Your instructions:
From the records below, please print only the lines from the one containing "You are a computer-use agent. Image" through the one containing "Given: Open comments", both included. Skip the pictures.

[Stored data]
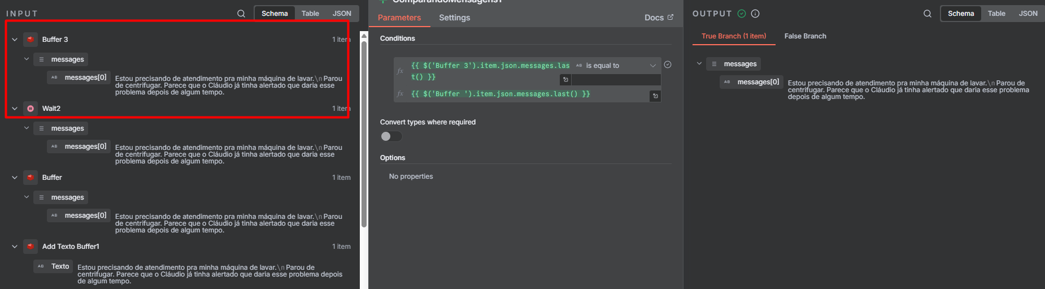Click the info icon beside the OUTPUT title

[x=755, y=14]
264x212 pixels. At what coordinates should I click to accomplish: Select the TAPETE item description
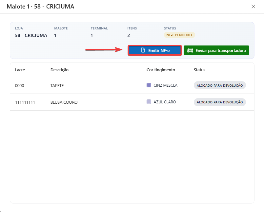57,86
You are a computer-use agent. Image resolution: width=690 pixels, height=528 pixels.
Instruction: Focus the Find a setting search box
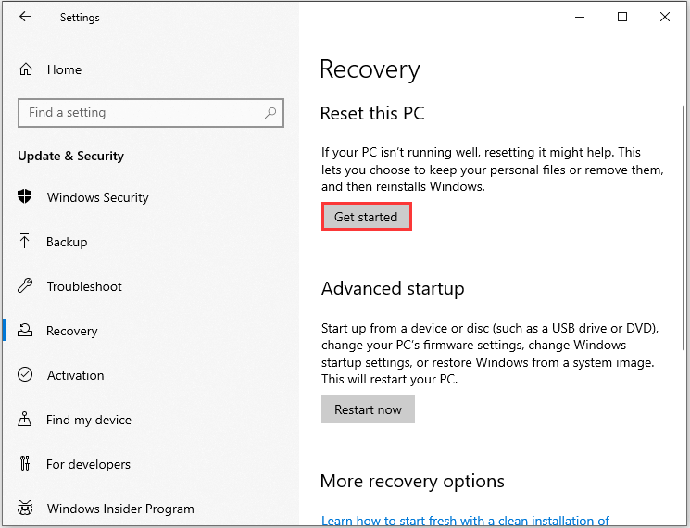pos(139,113)
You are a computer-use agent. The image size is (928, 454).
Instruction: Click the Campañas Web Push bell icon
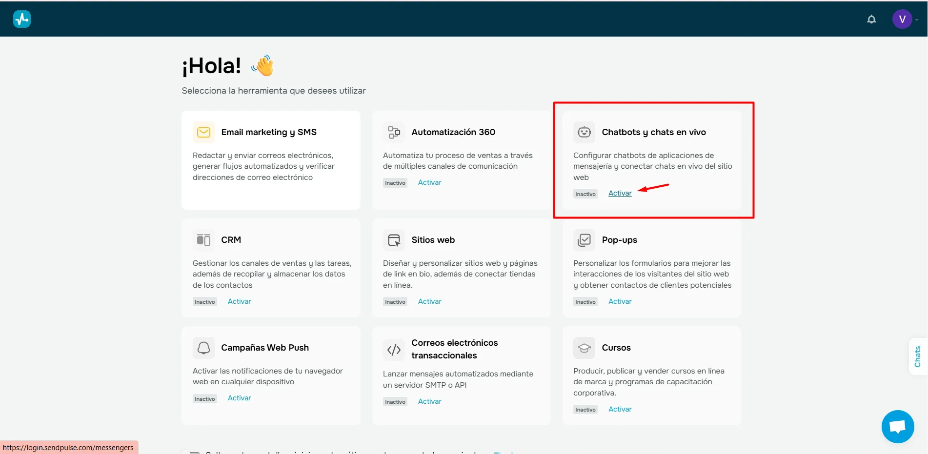[203, 348]
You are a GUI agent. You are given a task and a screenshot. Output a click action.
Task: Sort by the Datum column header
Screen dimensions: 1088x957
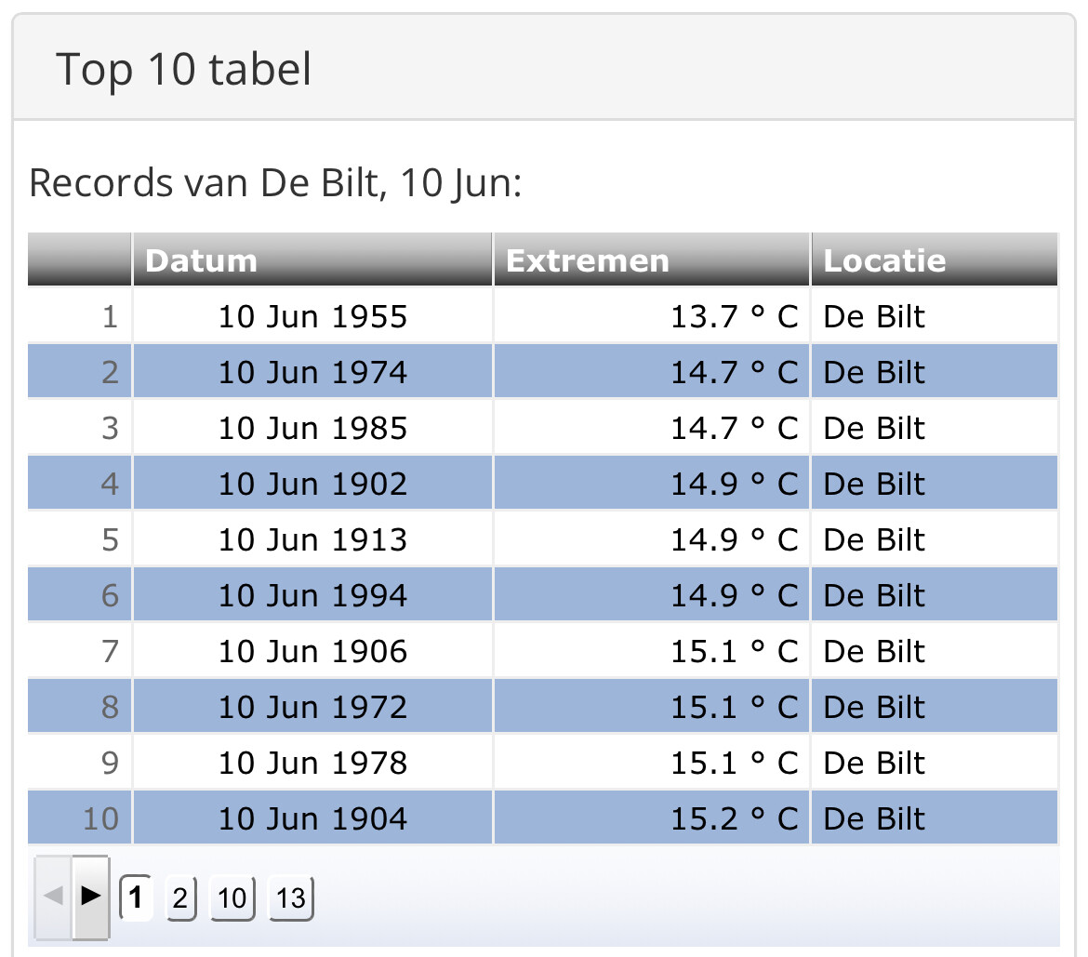(312, 259)
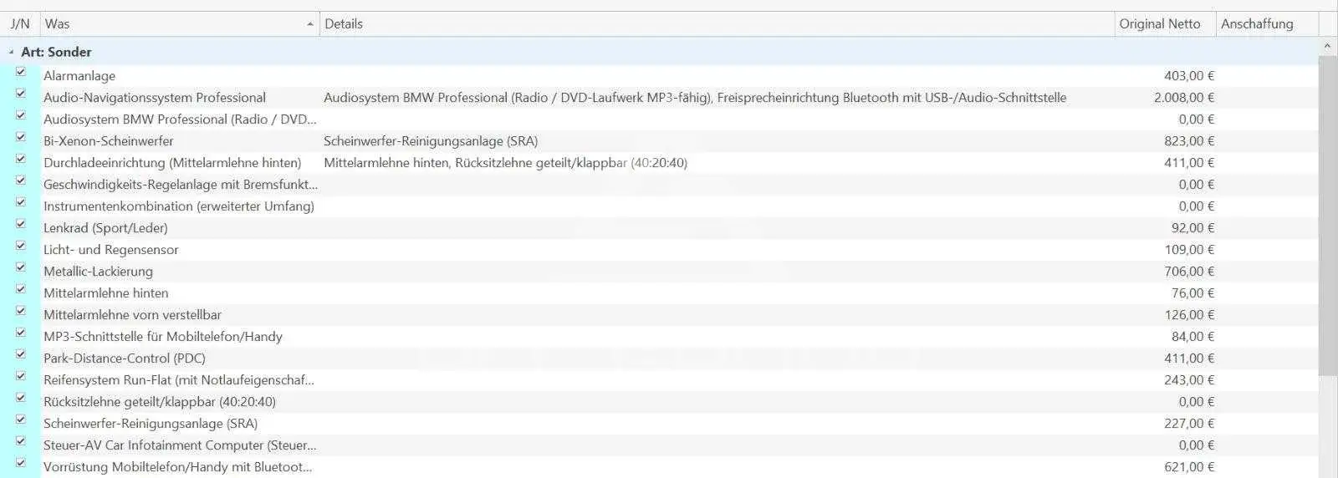Toggle the Metallic-Lackierung checkbox
This screenshot has height=478, width=1338.
tap(21, 267)
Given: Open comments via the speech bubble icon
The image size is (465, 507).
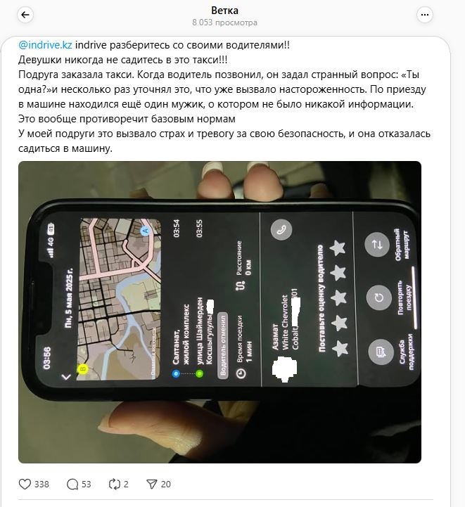Looking at the screenshot, I should point(72,484).
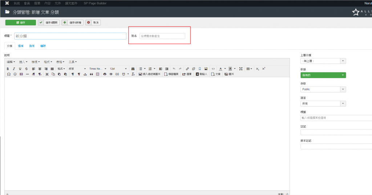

Your solution:
You are a computer-use agent. Image resolution: width=690 pixels, height=528 pixels.
Instruction: Focus the Find a setting search box
pos(139,113)
You are a computer-use agent. The image size is (928, 454).
Instruction: Click the Campañas Web Push bell icon
[203, 348]
You are a GUI agent. You are given a task and a screenshot. Output a click action.
Task: Sort by the Datum column header
Screen dimensions: 1088x957
(312, 259)
Toggle the Metallic-Lackierung checkbox
This screenshot has height=478, width=1338.
tap(21, 267)
Given: Open comments via the speech bubble icon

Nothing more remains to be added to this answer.